もともと「公」である水が我が村,我が田の「私水」になり(我村引水,我田引水),最後に
河川に流れ込んで再び「公」に還っていく。この水の性格変化に近世の「共」がどのようなかた
ちで関与したかが論点になる。
小論は,2010年に刊行した拙著『農業水利と国家・ムラ』前半の近世部分(第1~4章)をベー
スに,拙著の構成が藩→村々連合→村→百姓だったのを百姓→村→村々連合→藩と逆転して,農
業水利に関わる諸負担を村の本百姓の視線から見直し,出版当時未解明のままだった部分をその
後の考証で補ってみようとするものである。
「百姓」とは網野(2001p.67-96)の議論に留意しながらも,小論では稲作農民を指し,「本
百姓」は高持ち百姓のことである。なお「村」は藩政村を指すが現代の大字「集落」と範囲はほ
ぼ同じである。

保存データ:
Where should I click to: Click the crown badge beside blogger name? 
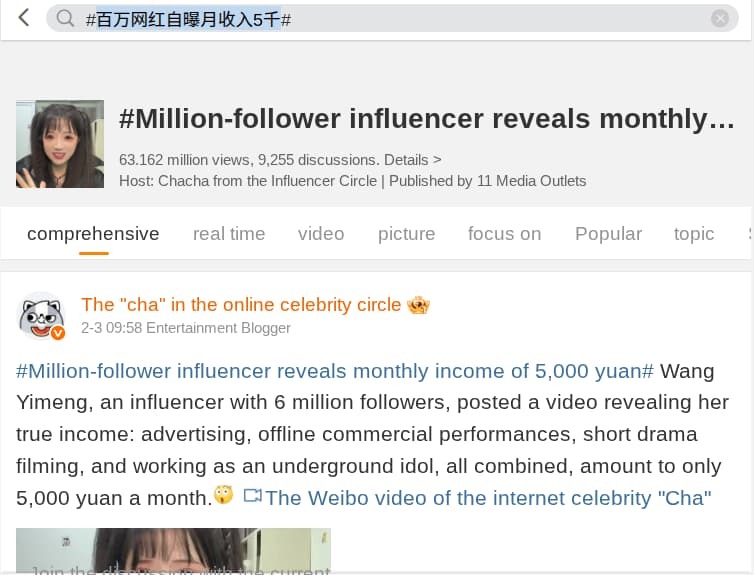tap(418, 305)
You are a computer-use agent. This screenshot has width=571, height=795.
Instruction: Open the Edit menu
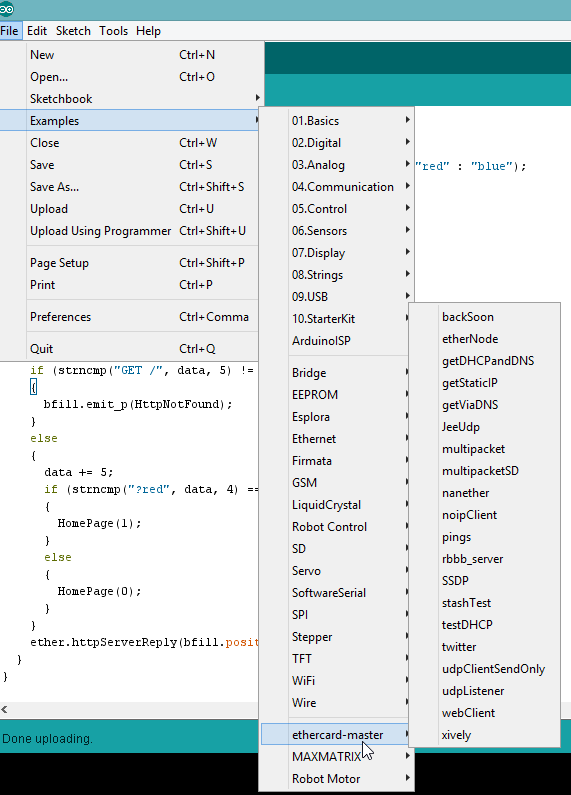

実施する課題:
A. 提示本文によると、小論は拙著の構成を逆転させています。その逆転後の順序では、どの単位がどの順に並んでいますか？
B. 提示本文の「小論は,2010年に刊行した」から「後の考証で補ってみようとするものである。」までを、最後の語句も含めて一字一句そのまま書き出してください。

完全な解答:
A. 百姓→村→村々連合→藩

B.
小論は,2010年に刊行した拙著『農業水利と国家・ムラ』前半の近世部分(第1~4章)をベー
スに,拙著の構成が藩→村々連合→村→百姓だったのを百姓→村→村々連合→藩と逆転して,農
業水利に関わる諸負担を村の本百姓の視線から見直し,出版当時未解明のままだった部分をその
後の考証で補ってみようとするものである。